-- start of Text passage --

# Contract-Based Programming / Design

**Methodology** aims for correctness. 

**Component**  examines routines and classes. Component is a concept that describes a self-contained piece of software in which the components are strongly interconnected and the links between the components are looser, allowing the software to be assembled from the components, and also allowing the components to be interchangeable. Component can be small, but in practise components are bigger than a couple of methods e.g. they might contain multiple classes. In java a typical component could be e.g. a package that contains multiple classes.

Components can be examined in two different ways: client relationship and inheritance relationship.

**Specification** forms a **contract** between the (software) component's client and **implementor** (**interface**). In this context interface could be described as a communication layer between two different entities. Later in this course the term interface will also be used in a slightly different context.

If the  component is not defined, can it even function incorrectly? On the other hand, if code follows the specification exactly (code === specification), then the code cannot function incorrectly! This might not matter so much on smaller projects (e.g. solo hobby projects), but when the scale (and the team size) grows, the need for the code to follow the specification becomes more important as well! As a more concrete example, think if the library you used to e.g. sort an array would cause an undisclosed side-effect?

-- end of Text passage --
-- start of Data extract --

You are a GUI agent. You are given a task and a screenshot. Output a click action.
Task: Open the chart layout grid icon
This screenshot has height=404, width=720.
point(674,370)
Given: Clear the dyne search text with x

-- end of Data extract --
-- start of Data extract --

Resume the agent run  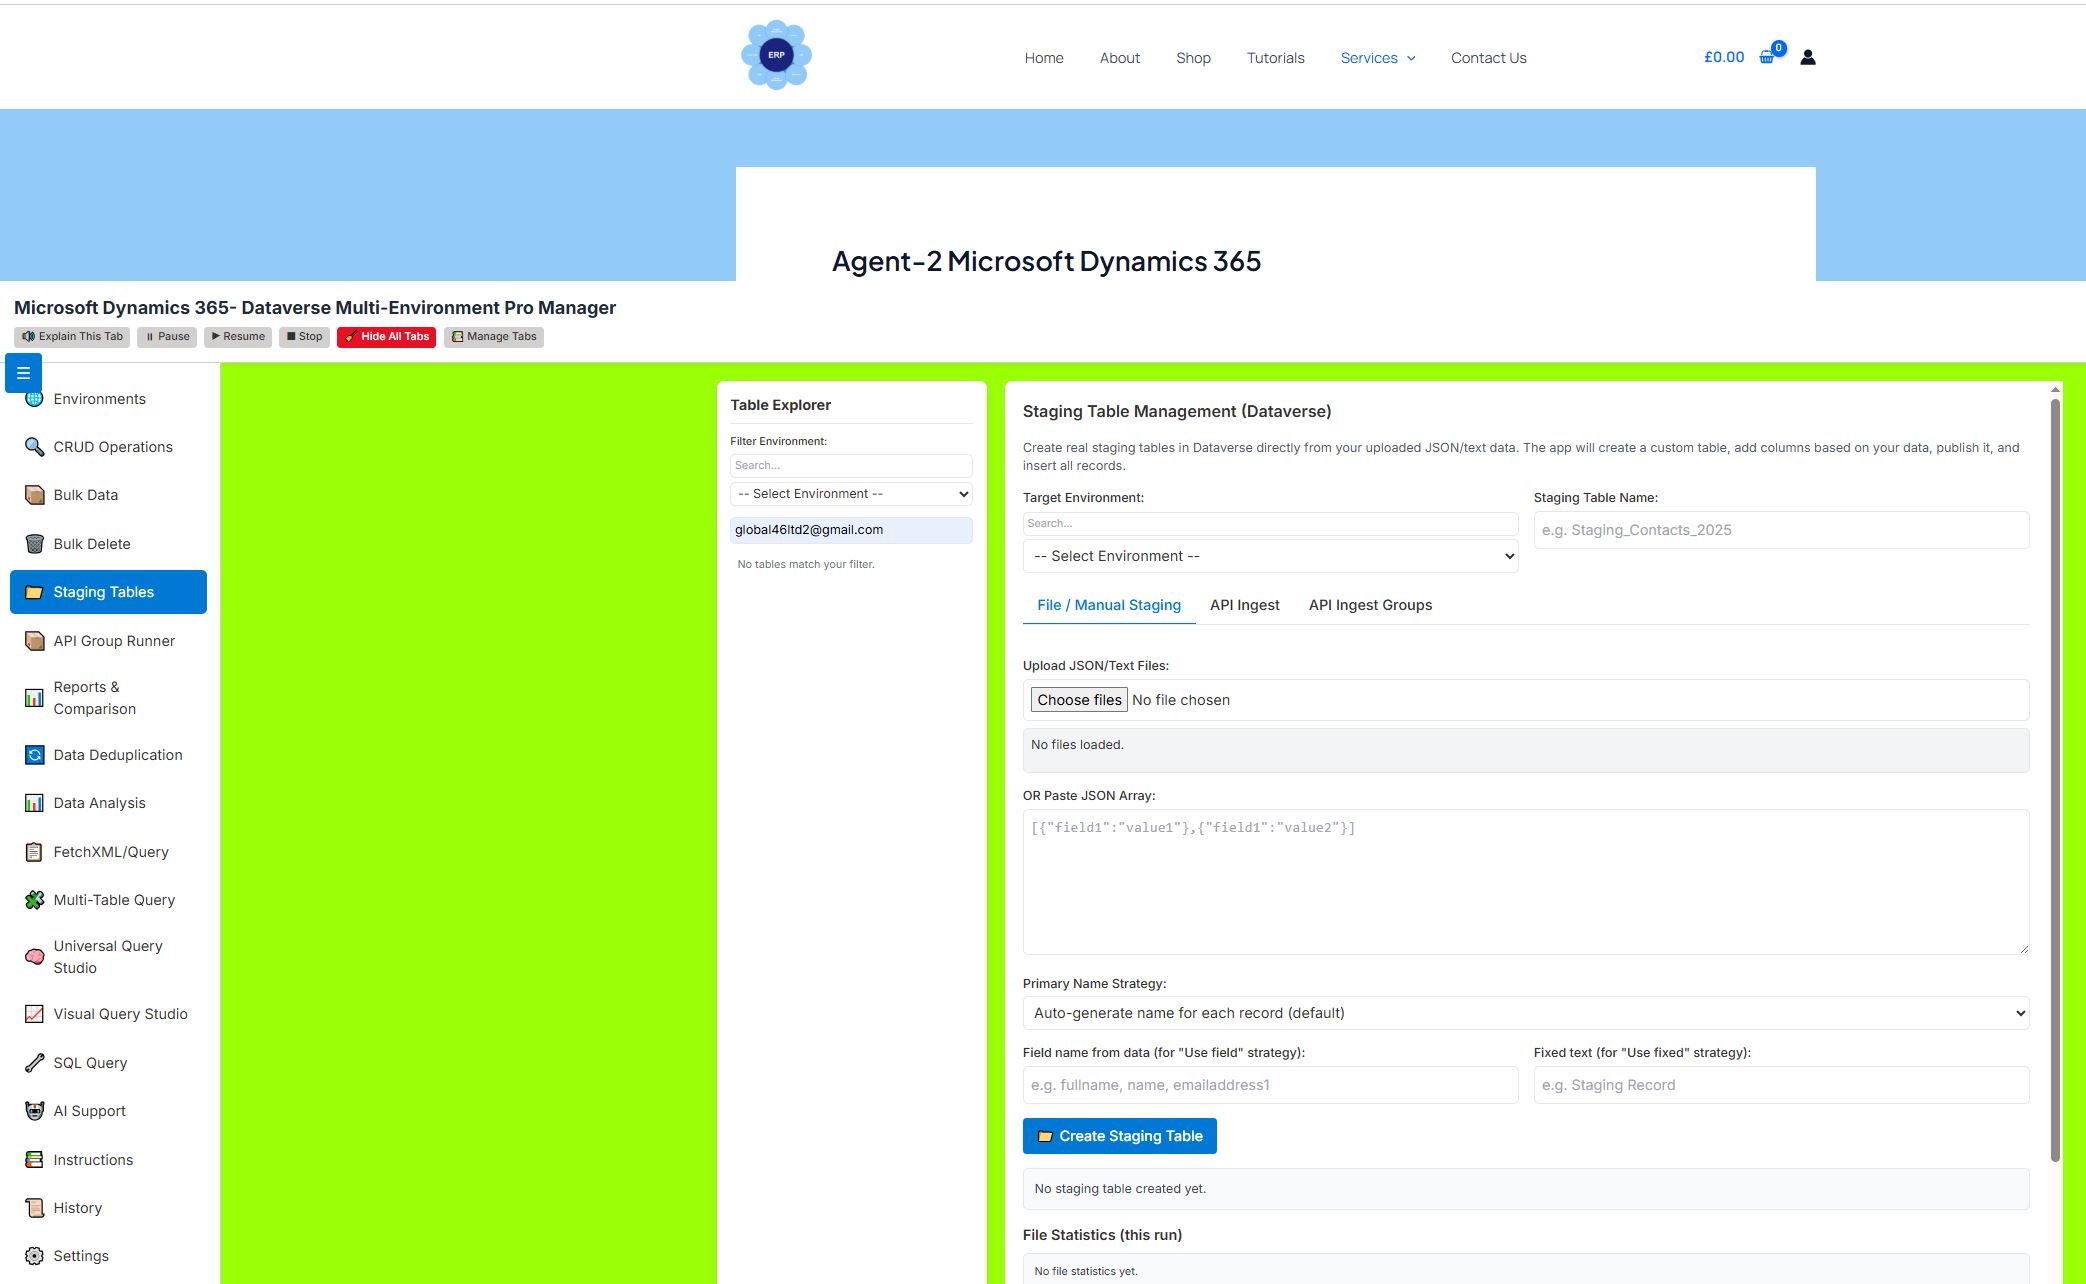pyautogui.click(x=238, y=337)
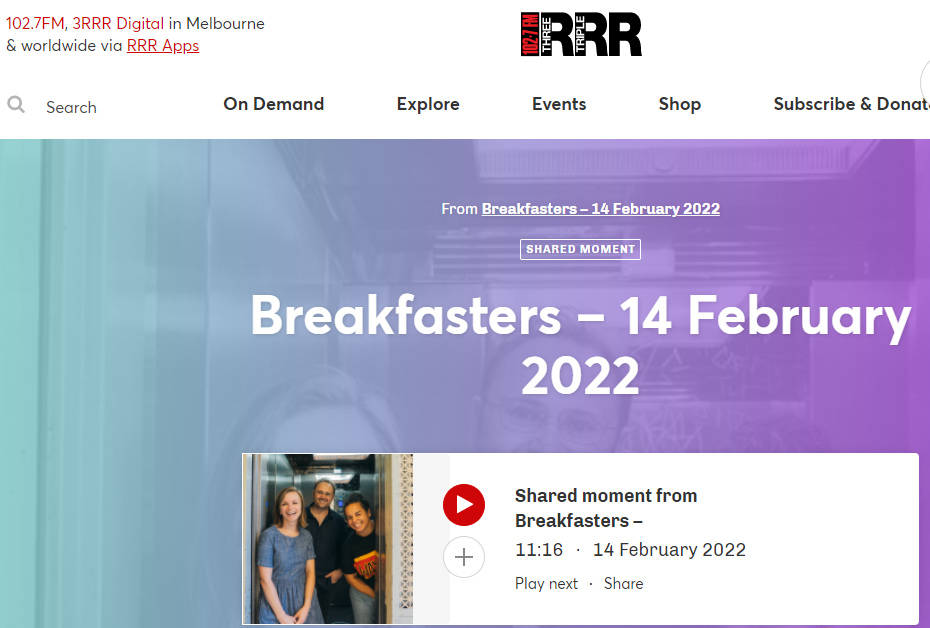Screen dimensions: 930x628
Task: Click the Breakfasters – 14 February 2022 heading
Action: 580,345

-- end of Data extract --

* **Challenges**
1: Answer these questions using the passage on contract-based programming:
(a) What does the methodology aim for?
(b) In Java, what could a typical component be?
(c) In which two ways can components be examined?
2: Reproduce word for word the part of the passage on contract-based programming that opens with the words containing "Components can be" and closes with "slightly different context.".

* **Solutions per task**
1:
(a) Correctness.
(b) A package that contains multiple classes.
(c) Client relationship and inheritance relationship.

2:
Components can be examined in two different ways: client relationship and inheritance relationship.

**Specification** forms a **contract** between the (software) component's client and **implementor** (**interface**). In this context interface could be described as a communication layer between two different entities. Later in this course the term interface will also be used in a slightly different context.